Transcreva, sem alterar nada, a parte da reportagem sobre a violência no campo no Pará que começa nas palavras com "O relatório preliminar" e termina em "votado até junho.".

■ TRECHO DO DOCUMENTO ■
────
Pará vive situação de "guerra civil rural", aponta relatório

O relatório preliminar da CPI da Terra, do Congresso Nacional, revela que "a guerra civil rural", como a comissão chama a violência no campo no Pará, não poupou mulheres, idosos e crianças. Entre 1964 e 2004, do total de 751 mortos no Estado em disputas agrárias, 18 eram mulheres, seis tinham mais de 60 anos de idade e 11 eram crianças.
"A indústria da pistolagem no Pará atingiu níveis alarmantes e em grande parte está associada à grilagem de terras devolutas [pertencentes ao Estado]", diz o relatório do deputado João Alfredo (PT-CE), que deverá ser votado até junho.
A CPI, formada por senadores e deputados federais para investigar a situação fundiária no país, traça um quadro desolador no interior do Pará. "Se o campo brasileiro é violento, o campo paraense é ainda mais. Se os trabalhadores rurais em luta pela terra são aviltados cotidianamente no país, no Pará a situação é ainda mais degradante, e se a ausência do Estado no meio rural é uma constante em nível nacional, no Pará essa ausência é maior", diz o relatório.
A CPI aponta que, em média, pelo menos um líder desses trabalhadores é assassinado anualmente - num período de 20 anos (1984-2004 ), 20 sindicalistas foram mortos a tiros no Estado. A comissão se baseia em levantamentos da CPT (Comissão Pastoral da Terra) e da Fetagri (Federação Nacional dos Trabalhadores na Agricultura).
Se a CPI somasse a isso os assassinatos de advogados, líderes do MST (Movimento dos Trabalhadores Rurais Sem Terra) e ativistas de direitos humanos, como a freira Adelaide Molinari, morta em 1985 em Eldorado dos Carajás, o número chegaria a 26 de 1984 a 2004.
Ouvido em depoimento pela CPI, o assessor jurídico da CPT em Marabá (PA), José Batista Afonso, que vive na região há 30 anos, disse que o número de 751 mortos desde 1964 está ainda distante da realidade: "Não estão incluídos nesses dados os trabalhadores assassinados e enterrados em cemitérios clandestinos e no interior das fazendas, jogados nos rios ou sepultados como indigentes nos cemitérios das vilas e cidades e ainda os não identificados ou queimados".
O relatório da CPI, produzido antes do assassinato da missionária Dorothy Stang, em Anapu (PA), aponta 46 pessoas sob ameaça de morte no Pará -o nome da missionária não consta da relação.
────
■ DADOS DISPONÍVEIS ■
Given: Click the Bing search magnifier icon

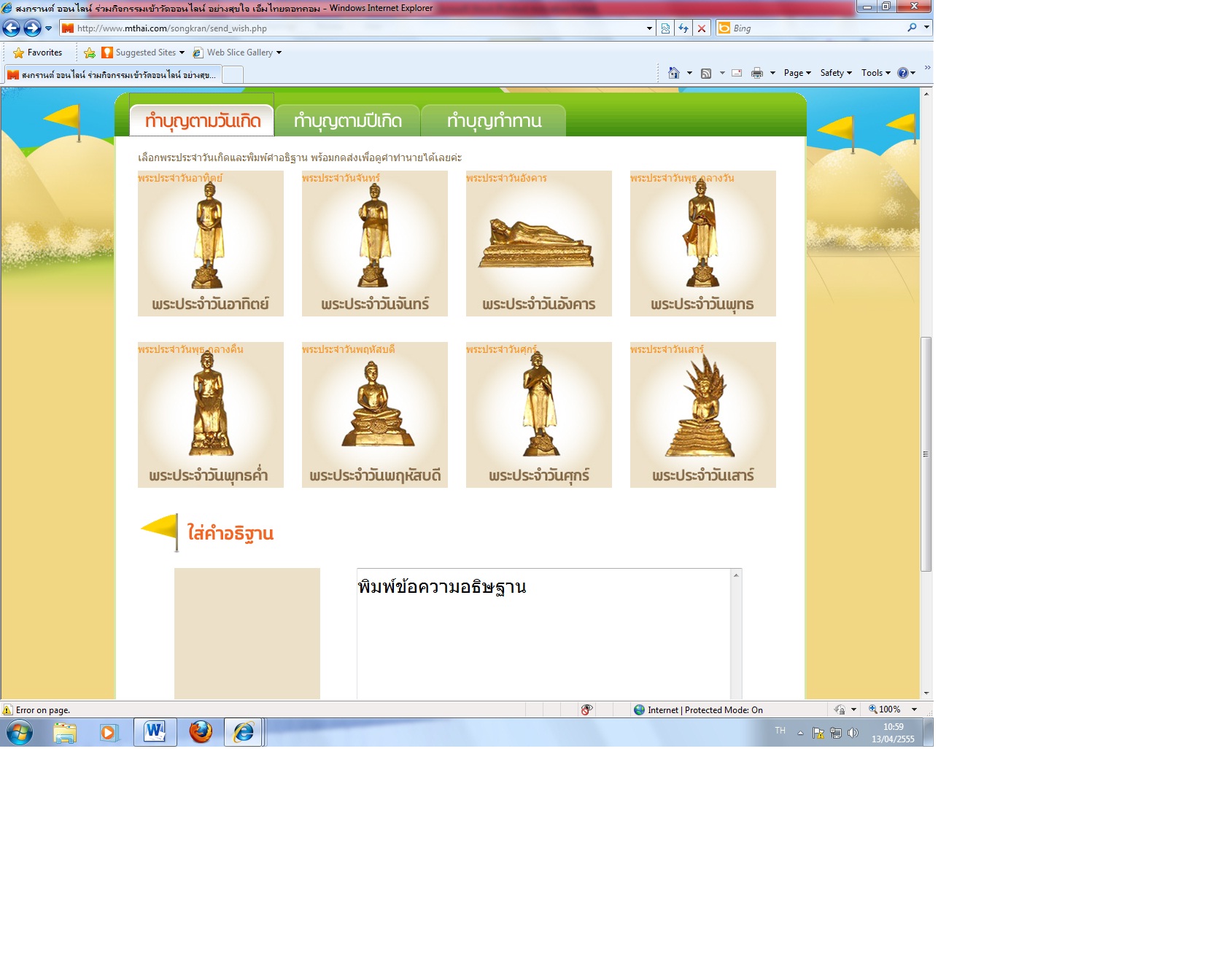Looking at the screenshot, I should (x=912, y=28).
────
■ A RESPOSTA ■
O relatório preliminar da CPI da Terra, do Congresso Nacional, revela que "a guerra civil rural", como a comissão chama a violência no campo no Pará, não poupou mulheres, idosos e crianças. Entre 1964 e 2004, do total de 751 mortos no Estado em disputas agrárias, 18 eram mulheres, seis tinham mais de 60 anos de idade e 11 eram crianças.
"A indústria da pistolagem no Pará atingiu níveis alarmantes e em grande parte está associada à grilagem de terras devolutas [pertencentes ao Estado]", diz o relatório do deputado João Alfredo (PT-CE), que deverá ser votado até junho.